State House Speaker Dean Cannon says they threaten the freedom and liberty of Americans.
U.S. Rep. Sandy Adams says they disregard our "national sovereignty."
Are they talking about Al-Qaida? Osama bin Laden?
No. American judges.
And so they are waging war against one of our own branches of government.
Forget separate but equal powers. Some politicians are convinced that some branches are more equal than others.
Cannon, the Republican from Winter Park, wants to split up the state Supreme Court and make it harder for appellate judges to keep their seats.
Specifically, he wants to require them to get 60 percent of the vote to stay in office.
It's an interesting argument for a legislator who garnered only 57.9 percent of the vote himself just a few months ago.
Adams' fight is a little less inventive. It was one that a predecessor, Tom Feeney, fought unsuccessfully, as well — a bill to ban courts from citing "foreign law" in any of their decisions.
In fact, Adams, a freshman Republican from Winter Park, is so intent on making this issue her calling card that she recently penned a piece for the Washington Times.
An Adams press release was headlined: "We Cannot Let Foreign Law Supersede the Constitution."
That certainly sounded reasonable. I mean, what if we started following the lead of wimpy countries like France? Next thing you know, we'll all be wearing berets, avoiding wars and making movies no one understands.
So I made a beeline for Chief Judge Belvin Perry down at the Orange County Courthouse, ready to express my disdain.
Judge Perry, I demand to know how many times you have cited international law in the Casey Anthony case this month!
"None," he responded.
OK, well, I demand to know how many times you've cited international law in ANY of your cases over the past year!
You're not getting off that easy, judge. I demand to know how many times in your entire legal career have you cited international law.
"Never," came the response.
Hmm, I thought. How curious.
Then again, Adams' bill focused on federal courts. So I tracked down Federal Chief Judge, Anne C. Conway and asked her how many times she had justified her rulings with international precedents.
"I don't know that I ever have," came the puzzled response from the jurist first appointed by the first President Bush. "Most of us are too busy doing our jobs to worry about what other countries are doing."
So where are all the socialist rulings? I went back to Adams to find out.
She responded that, back when she was a state legislator in Tallahassee, she often tried to pass important legislation — only to be told that she couldn't, because some court had relied upon a foreign ruling to prohibit such a thing.
Really? I wondered if she could give me an example.
She could not.
Instead, she referred to her op-ed, which contained three examples of national cases that had supposedly been inappropriately influenced by foreign laws. Two of them dealt with capital punishment, ruling against the execution of offenders who are "mentally retarded" or under 18. The other dealt with sodomy.

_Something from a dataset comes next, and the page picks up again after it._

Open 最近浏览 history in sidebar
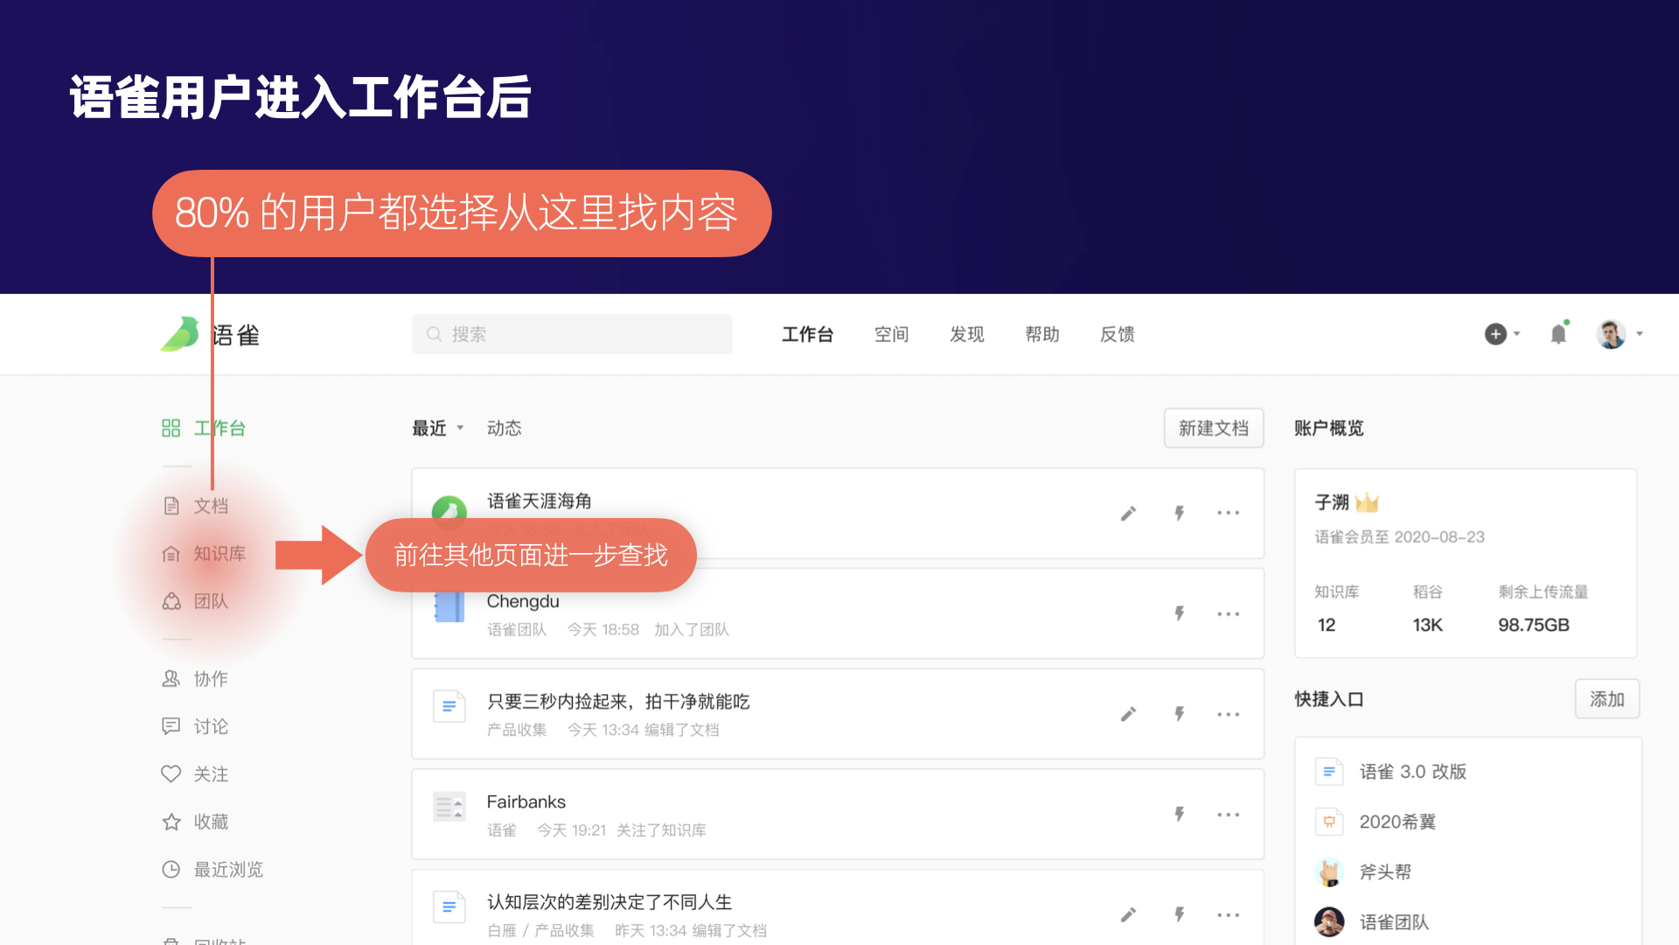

I asked the congresswoman if that was the kind of right she was fighting to protect — the right for America to execute the mentally disabled?
She said no; that it was really the principle of the matter, saying: "We have to maintain the integrity of our court system."
I don't think anyone argues with that. In fact, there are even legitimate debates among legal scholars about when, if ever, it's appropriate for U.S. courts to consider foreign precedents.
But there is very little scholarly about the current attacks being lobbed against our judiciary.
Instead, they represent one branch actively trying to limit the power of another — violating the spirit of the bedrock principle upon which our government is founded.
Said Judge Conway: "There seems to be too much focus on what we are doing and not enough focus on the fact that we are a co-equal branch."
Perry relayed that one of his judicial colleagues recently observed that some politicians seemed intent upon turning their branch into "a twig."
"And when one branch is not equal," Perry said, "you don't have a true democracy."